Search code examples
phppdfpowerpointdocxdoc

Find out page numbers of PDF, Docx, Doc, Ppt, Pptx files with PHP


I want this functionality in my PHP application:

When user upload a document (PDF, DOCX, DOC, PPT, PPTC extensions) then after uploading user get the total number of pages of document.

But without using exec() function.


Solution

  • It is possible to do some formats right in PHP. The DOCx and PPTx are easy:

    For Word files:

    function PageCount_DOCX($file) {
        $pageCount = 0;
    
        $zip = new ZipArchive();
    
        if($zip->open($file) === true) {
            if(($index = $zip->locateName('docProps/app.xml')) !== false)  {
                $data = $zip->getFromIndex($index);
                $zip->close();
                $xml = new SimpleXMLElement($data);
                $pageCount = $xml->Pages;
            }
            $zip->close();
        }
    
        return $pageCount;
    }
    

    and for PowerPoint

    function PageCount_PPTX($file) {
        $pageCount = 0;
    
        $zip = new ZipArchive();
    
        if($zip->open($file) === true) {
            if(($index = $zip->locateName('docProps/app.xml')) !== false)  {
                $data = $zip->getFromIndex($index);
                $zip->close();
                $xml = new SimpleXMLElement($data);
                print_r($xml);
                $pageCount = $xml->Slides;
            }
            $zip->close();
        }
    
        return $pageCount;
    }
    

    Older Office documents are a different story. You'll find some discussion about doing that here: How to get the number of pages in a Word Document on linux?

    As for PDF files, I prefer to use FPDI, even though it requires a license to parse newer PDF file formats. You can use do it simply like this:

    function PageCount_PDF($file) {
        $pageCount = 0;
        if (file_exists($file)) {
            require_once('fpdf/fpdf.php');
            require_once('fpdi/fpdi.php');
            $pdf = new FPDI();                              // initiate FPDI
            $pageCount = $pdf->setSourceFile($file);        // get the page count
        }
        return $pageCount;
    }
━━━━━━━━━━
_Instructions:_
**a.** Change the thread on counting document pages in PHP, beginning at the words "I want this" and stopping after "using exec() function.", with "PHP application" replaced by "web application".
**b.** Write out the records exactly, beginning at the line that has "Rally Cars for Sale (553, 2082)" and stopping after the line that has "Photos (522, 1994)".
━━━━━━━━━━
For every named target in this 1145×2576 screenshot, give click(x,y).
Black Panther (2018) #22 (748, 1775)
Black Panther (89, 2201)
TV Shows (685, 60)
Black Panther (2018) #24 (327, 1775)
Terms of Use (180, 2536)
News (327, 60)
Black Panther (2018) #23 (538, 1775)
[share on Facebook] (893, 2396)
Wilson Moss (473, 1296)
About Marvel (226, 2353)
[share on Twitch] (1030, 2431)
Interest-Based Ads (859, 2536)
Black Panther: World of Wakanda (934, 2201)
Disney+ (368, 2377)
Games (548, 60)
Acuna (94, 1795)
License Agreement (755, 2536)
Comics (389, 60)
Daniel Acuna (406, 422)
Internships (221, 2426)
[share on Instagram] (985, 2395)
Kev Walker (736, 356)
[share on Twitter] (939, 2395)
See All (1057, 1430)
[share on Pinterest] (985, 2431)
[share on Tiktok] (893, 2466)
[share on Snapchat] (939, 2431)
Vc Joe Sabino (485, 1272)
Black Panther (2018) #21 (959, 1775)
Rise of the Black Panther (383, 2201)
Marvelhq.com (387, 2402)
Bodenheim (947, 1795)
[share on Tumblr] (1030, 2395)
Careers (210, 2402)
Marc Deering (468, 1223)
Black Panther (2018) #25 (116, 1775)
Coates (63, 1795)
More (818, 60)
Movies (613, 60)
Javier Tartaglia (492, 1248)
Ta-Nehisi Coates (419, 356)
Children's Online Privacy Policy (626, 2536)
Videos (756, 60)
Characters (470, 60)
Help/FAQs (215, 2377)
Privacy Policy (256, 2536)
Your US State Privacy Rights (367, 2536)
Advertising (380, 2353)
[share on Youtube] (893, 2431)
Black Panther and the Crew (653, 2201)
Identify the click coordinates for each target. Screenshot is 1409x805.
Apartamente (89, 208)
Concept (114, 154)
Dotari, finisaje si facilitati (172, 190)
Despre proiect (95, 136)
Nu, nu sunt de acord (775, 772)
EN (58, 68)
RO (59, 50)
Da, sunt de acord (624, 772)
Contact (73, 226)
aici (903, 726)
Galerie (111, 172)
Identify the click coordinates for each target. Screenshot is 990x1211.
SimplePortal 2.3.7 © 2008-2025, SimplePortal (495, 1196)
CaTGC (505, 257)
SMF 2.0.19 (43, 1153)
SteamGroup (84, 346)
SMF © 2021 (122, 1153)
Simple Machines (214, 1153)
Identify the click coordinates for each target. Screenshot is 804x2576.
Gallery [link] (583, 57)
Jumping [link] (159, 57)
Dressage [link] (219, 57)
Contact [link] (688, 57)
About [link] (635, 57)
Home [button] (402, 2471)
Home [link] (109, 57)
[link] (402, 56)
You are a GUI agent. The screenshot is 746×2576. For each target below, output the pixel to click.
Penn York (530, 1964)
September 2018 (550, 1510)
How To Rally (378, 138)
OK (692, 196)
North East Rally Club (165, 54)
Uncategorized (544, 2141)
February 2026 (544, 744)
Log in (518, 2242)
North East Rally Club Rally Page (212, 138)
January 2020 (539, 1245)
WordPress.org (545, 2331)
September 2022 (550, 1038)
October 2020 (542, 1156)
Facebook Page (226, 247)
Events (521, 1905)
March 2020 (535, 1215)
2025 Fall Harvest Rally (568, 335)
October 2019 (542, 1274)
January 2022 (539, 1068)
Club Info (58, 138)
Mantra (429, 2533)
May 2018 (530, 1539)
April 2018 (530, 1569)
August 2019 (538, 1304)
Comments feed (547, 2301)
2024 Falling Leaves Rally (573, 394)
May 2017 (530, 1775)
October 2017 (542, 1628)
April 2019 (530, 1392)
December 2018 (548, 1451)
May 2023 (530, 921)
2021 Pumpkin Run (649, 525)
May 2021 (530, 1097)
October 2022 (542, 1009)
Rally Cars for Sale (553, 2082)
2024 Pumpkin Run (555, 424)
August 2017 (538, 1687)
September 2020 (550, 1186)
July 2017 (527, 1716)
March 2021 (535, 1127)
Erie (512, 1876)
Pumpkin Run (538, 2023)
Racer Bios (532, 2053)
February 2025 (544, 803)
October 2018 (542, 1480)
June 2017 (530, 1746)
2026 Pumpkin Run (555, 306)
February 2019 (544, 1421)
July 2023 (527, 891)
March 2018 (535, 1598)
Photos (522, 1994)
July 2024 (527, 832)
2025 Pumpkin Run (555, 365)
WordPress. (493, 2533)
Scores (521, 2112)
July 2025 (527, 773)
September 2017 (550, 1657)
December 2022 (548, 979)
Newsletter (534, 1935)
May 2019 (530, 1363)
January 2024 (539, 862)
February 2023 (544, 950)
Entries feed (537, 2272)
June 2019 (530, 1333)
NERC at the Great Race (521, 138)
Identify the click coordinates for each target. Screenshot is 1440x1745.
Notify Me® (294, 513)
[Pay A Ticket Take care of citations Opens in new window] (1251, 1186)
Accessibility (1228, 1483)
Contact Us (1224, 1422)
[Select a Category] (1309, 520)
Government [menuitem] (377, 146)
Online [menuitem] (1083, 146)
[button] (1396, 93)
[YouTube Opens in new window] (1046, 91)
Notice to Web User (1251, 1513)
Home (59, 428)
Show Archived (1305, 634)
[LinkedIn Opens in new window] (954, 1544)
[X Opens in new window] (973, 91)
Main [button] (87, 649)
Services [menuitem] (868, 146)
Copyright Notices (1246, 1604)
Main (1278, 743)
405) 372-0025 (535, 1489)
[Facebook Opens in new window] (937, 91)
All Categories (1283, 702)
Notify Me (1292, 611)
━━━━━━━━━━
_Answers to each task:_
**a.**
I want this functionality in my web application:

When user upload a document (PDF, DOCX, DOC, PPT, PPTC extensions) then after uploading user get the total number of pages of document.

But without using exec() function.

**b.**
Rally Cars for Sale (553, 2082)
2024 Pumpkin Run (555, 424)
August 2017 (538, 1687)
September 2020 (550, 1186)
July 2017 (527, 1716)
March 2021 (535, 1127)
Erie (512, 1876)
Pumpkin Run (538, 2023)
Racer Bios (532, 2053)
February 2025 (544, 803)
October 2018 (542, 1480)
June 2017 (530, 1746)
2026 Pumpkin Run (555, 306)
February 2019 (544, 1421)
July 2023 (527, 891)
March 2018 (535, 1598)
Photos (522, 1994)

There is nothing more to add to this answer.